Reproduce each of the following records word for word.

* Source data:
== == ==

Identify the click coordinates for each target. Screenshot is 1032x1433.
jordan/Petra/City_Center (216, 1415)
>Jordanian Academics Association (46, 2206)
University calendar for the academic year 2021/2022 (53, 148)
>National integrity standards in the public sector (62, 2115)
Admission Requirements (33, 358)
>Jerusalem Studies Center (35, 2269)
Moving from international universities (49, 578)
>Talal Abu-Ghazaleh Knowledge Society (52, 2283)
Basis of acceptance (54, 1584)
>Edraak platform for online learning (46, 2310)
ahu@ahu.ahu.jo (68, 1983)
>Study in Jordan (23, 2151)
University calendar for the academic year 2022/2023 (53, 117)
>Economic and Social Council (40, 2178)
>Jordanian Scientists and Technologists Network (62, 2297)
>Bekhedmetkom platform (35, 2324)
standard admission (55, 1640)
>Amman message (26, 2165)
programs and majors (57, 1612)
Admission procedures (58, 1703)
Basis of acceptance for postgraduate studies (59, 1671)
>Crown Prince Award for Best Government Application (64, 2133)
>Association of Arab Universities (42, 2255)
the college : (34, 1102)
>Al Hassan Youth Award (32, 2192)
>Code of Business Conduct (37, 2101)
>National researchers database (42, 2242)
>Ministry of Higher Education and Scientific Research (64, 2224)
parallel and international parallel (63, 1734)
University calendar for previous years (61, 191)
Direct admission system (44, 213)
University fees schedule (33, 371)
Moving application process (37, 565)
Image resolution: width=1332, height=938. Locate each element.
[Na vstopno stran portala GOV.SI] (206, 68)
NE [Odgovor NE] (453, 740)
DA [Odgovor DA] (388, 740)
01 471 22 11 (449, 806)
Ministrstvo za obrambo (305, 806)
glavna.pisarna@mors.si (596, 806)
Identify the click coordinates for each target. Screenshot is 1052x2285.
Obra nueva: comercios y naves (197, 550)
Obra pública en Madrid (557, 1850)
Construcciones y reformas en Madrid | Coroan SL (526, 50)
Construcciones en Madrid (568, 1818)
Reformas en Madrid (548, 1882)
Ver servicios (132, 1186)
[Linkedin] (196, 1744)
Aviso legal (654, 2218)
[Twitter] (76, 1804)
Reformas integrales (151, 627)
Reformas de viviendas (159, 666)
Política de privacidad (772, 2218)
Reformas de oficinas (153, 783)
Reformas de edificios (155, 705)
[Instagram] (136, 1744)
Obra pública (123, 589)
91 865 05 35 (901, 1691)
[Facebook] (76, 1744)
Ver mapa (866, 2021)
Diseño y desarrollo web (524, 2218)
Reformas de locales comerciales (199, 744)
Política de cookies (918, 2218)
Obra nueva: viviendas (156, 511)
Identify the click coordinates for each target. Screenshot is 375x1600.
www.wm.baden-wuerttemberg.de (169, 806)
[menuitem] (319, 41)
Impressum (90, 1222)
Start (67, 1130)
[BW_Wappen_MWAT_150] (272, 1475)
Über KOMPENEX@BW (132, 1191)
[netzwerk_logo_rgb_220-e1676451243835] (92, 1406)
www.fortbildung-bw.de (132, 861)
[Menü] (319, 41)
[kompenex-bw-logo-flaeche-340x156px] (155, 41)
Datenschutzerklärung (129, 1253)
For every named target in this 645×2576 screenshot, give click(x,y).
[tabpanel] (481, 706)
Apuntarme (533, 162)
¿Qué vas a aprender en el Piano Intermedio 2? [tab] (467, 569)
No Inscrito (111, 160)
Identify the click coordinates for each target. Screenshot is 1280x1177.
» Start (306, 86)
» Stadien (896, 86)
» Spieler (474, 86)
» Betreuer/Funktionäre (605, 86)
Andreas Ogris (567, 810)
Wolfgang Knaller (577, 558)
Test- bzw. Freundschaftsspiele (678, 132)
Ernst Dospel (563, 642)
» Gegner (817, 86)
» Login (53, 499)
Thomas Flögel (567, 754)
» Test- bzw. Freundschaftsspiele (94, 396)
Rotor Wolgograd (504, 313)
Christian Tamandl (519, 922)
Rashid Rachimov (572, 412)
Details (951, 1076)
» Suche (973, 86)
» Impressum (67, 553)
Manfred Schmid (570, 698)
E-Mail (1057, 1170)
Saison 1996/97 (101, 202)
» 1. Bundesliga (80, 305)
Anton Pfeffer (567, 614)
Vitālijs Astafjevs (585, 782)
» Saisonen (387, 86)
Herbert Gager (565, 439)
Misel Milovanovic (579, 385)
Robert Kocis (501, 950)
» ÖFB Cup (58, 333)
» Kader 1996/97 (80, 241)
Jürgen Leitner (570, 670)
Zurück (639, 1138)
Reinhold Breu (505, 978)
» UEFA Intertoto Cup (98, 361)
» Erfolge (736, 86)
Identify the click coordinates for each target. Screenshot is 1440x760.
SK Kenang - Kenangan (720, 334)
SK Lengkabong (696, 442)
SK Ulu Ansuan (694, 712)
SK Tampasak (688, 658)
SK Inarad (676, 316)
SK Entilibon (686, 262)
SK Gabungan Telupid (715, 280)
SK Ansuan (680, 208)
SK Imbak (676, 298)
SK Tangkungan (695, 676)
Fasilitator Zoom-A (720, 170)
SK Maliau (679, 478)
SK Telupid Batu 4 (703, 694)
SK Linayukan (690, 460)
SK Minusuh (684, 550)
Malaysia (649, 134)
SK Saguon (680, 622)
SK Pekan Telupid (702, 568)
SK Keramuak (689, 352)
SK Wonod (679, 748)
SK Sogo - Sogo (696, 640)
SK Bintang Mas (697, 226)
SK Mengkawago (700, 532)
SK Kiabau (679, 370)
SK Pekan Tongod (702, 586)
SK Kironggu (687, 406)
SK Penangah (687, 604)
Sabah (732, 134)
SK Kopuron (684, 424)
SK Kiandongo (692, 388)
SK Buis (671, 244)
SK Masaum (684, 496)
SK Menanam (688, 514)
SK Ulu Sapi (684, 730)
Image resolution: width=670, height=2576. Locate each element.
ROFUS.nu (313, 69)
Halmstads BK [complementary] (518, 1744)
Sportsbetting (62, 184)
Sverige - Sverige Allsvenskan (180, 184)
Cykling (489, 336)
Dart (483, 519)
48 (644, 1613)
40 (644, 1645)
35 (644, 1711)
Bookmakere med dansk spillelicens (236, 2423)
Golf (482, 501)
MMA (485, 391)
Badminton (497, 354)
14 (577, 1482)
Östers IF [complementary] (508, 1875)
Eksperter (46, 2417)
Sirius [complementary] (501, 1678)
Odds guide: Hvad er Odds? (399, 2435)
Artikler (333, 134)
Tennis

== == ==

* Result:
Identify the click coordinates for each target. Screenshot is 1032x1433.
jordan/Petra/City_Center (216, 1415)
>Jordanian Academics Association (46, 2206)
University calendar for the academic year 2021/2022 (53, 148)
>National integrity standards in the public sector (62, 2115)
Admission Requirements (33, 358)
>Jerusalem Studies Center (35, 2269)
Moving from international universities (49, 578)
>Talal Abu-Ghazaleh Knowledge Society (52, 2283)
Basis of acceptance (54, 1584)
>Edraak platform for online learning (46, 2310)
ahu@ahu.ahu.jo (68, 1983)
>Study in Jordan (23, 2151)
University calendar for the academic year 2022/2023 (53, 117)
>Economic and Social Council (40, 2178)
>Jordanian Scientists and Technologists Network (62, 2297)
>Bekhedmetkom platform (35, 2324)
standard admission (55, 1640)
>Amman message (26, 2165)
programs and majors (57, 1612)
Admission procedures (58, 1703)
Basis of acceptance for postgraduate studies (59, 1671)
>Crown Prince Award for Best Government Application (64, 2133)
>Association of Arab Universities (42, 2255)
the college : (34, 1102)
>Al Hassan Youth Award (32, 2192)
>Code of Business Conduct (37, 2101)
>National researchers database (42, 2242)
>Ministry of Higher Education and Scientific Research (64, 2224)
parallel and international parallel (63, 1734)
University calendar for previous years (61, 191)
Direct admission system (44, 213)
University fees schedule (33, 371)
Moving application process (37, 565)
Image resolution: width=1332, height=938. Locate each element.
[Na vstopno stran portala GOV.SI] (206, 68)
NE [Odgovor NE] (453, 740)
DA [Odgovor DA] (388, 740)
01 471 22 11 (449, 806)
Ministrstvo za obrambo (305, 806)
glavna.pisarna@mors.si (596, 806)
Identify the click coordinates for each target. Screenshot is 1052x2285.
Obra nueva: comercios y naves (197, 550)
Obra pública en Madrid (557, 1850)
Construcciones y reformas en Madrid | Coroan SL (526, 50)
Construcciones en Madrid (568, 1818)
Reformas en Madrid (548, 1882)
Ver servicios (132, 1186)
[Linkedin] (196, 1744)
Aviso legal (654, 2218)
[Twitter] (76, 1804)
Reformas integrales (151, 627)
Reformas de viviendas (159, 666)
Política de privacidad (772, 2218)
Reformas de oficinas (153, 783)
Reformas de edificios (155, 705)
[Instagram] (136, 1744)
Obra pública (123, 589)
91 865 05 35 (901, 1691)
[Facebook] (76, 1744)
Ver mapa (866, 2021)
Diseño y desarrollo web (524, 2218)
Reformas de locales comerciales (199, 744)
Política de cookies (918, 2218)
Obra nueva: viviendas (156, 511)
Identify the click coordinates for each target. Screenshot is 375x1600.
www.wm.baden-wuerttemberg.de (169, 806)
[menuitem] (319, 41)
Impressum (90, 1222)
Start (67, 1130)
[BW_Wappen_MWAT_150] (272, 1475)
Über KOMPENEX@BW (132, 1191)
[netzwerk_logo_rgb_220-e1676451243835] (92, 1406)
www.fortbildung-bw.de (132, 861)
[Menü] (319, 41)
[kompenex-bw-logo-flaeche-340x156px] (155, 41)
Datenschutzerklärung (129, 1253)
For every named target in this 645×2576 screenshot, give click(x,y).
[tabpanel] (481, 706)
Apuntarme (533, 162)
¿Qué vas a aprender en el Piano Intermedio 2? [tab] (467, 569)
No Inscrito (111, 160)
Identify the click coordinates for each target. Screenshot is 1280x1177.
» Start (306, 86)
» Stadien (896, 86)
» Spieler (474, 86)
» Betreuer/Funktionäre (605, 86)
Andreas Ogris (567, 810)
Wolfgang Knaller (577, 558)
Test- bzw. Freundschaftsspiele (678, 132)
Ernst Dospel (563, 642)
» Gegner (817, 86)
» Login (53, 499)
Thomas Flögel (567, 754)
» Test- bzw. Freundschaftsspiele (94, 396)
Rotor Wolgograd (504, 313)
Christian Tamandl (519, 922)
Rashid Rachimov (572, 412)
Details (951, 1076)
» Suche (973, 86)
» Impressum (67, 553)
Manfred Schmid (570, 698)
E-Mail (1057, 1170)
Saison 1996/97 (101, 202)
» 1. Bundesliga (80, 305)
Anton Pfeffer (567, 614)
Vitālijs Astafjevs (585, 782)
» Saisonen (387, 86)
Herbert Gager (565, 439)
Misel Milovanovic (579, 385)
Robert Kocis (501, 950)
» ÖFB Cup (58, 333)
» Kader 1996/97 (80, 241)
Jürgen Leitner (570, 670)
Zurück (639, 1138)
Reinhold Breu (505, 978)
» UEFA Intertoto Cup (98, 361)
» Erfolge (736, 86)
Identify the click coordinates for each target. Screenshot is 1440x760.
SK Kenang - Kenangan (720, 334)
SK Lengkabong (696, 442)
SK Ulu Ansuan (694, 712)
SK Tampasak (688, 658)
SK Inarad (676, 316)
SK Entilibon (686, 262)
SK Gabungan Telupid (715, 280)
SK Ansuan (680, 208)
SK Imbak (676, 298)
SK Tangkungan (695, 676)
Fasilitator Zoom-A (720, 170)
SK Maliau (679, 478)
SK Telupid Batu 4 (703, 694)
SK Linayukan (690, 460)
SK Minusuh (684, 550)
Malaysia (649, 134)
SK Saguon (680, 622)
SK Pekan Telupid (702, 568)
SK Keramuak (689, 352)
SK Wonod (679, 748)
SK Sogo - Sogo (696, 640)
SK Bintang Mas (697, 226)
SK Mengkawago (700, 532)
SK Kiabau (679, 370)
SK Pekan Tongod (702, 586)
SK Kironggu (687, 406)
SK Penangah (687, 604)
Sabah (732, 134)
SK Kopuron (684, 424)
SK Kiandongo (692, 388)
SK Buis (671, 244)
SK Masaum (684, 496)
SK Menanam (688, 514)
SK Ulu Sapi (684, 730)
Image resolution: width=670, height=2576. Locate each element.
ROFUS.nu (313, 69)
Halmstads BK [complementary] (518, 1744)
Sportsbetting (62, 184)
Sverige - Sverige Allsvenskan (180, 184)
Cykling (489, 336)
Dart (483, 519)
48 (644, 1613)
40 (644, 1645)
35 (644, 1711)
Bookmakere med dansk spillelicens (236, 2423)
Golf (482, 501)
MMA (485, 391)
Badminton (497, 354)
14 (577, 1482)
Östers IF [complementary] (508, 1875)
Eksperter (46, 2417)
Sirius [complementary] (501, 1678)
Odds guide: Hvad er Odds? (399, 2435)
Artikler (333, 134)
Tennis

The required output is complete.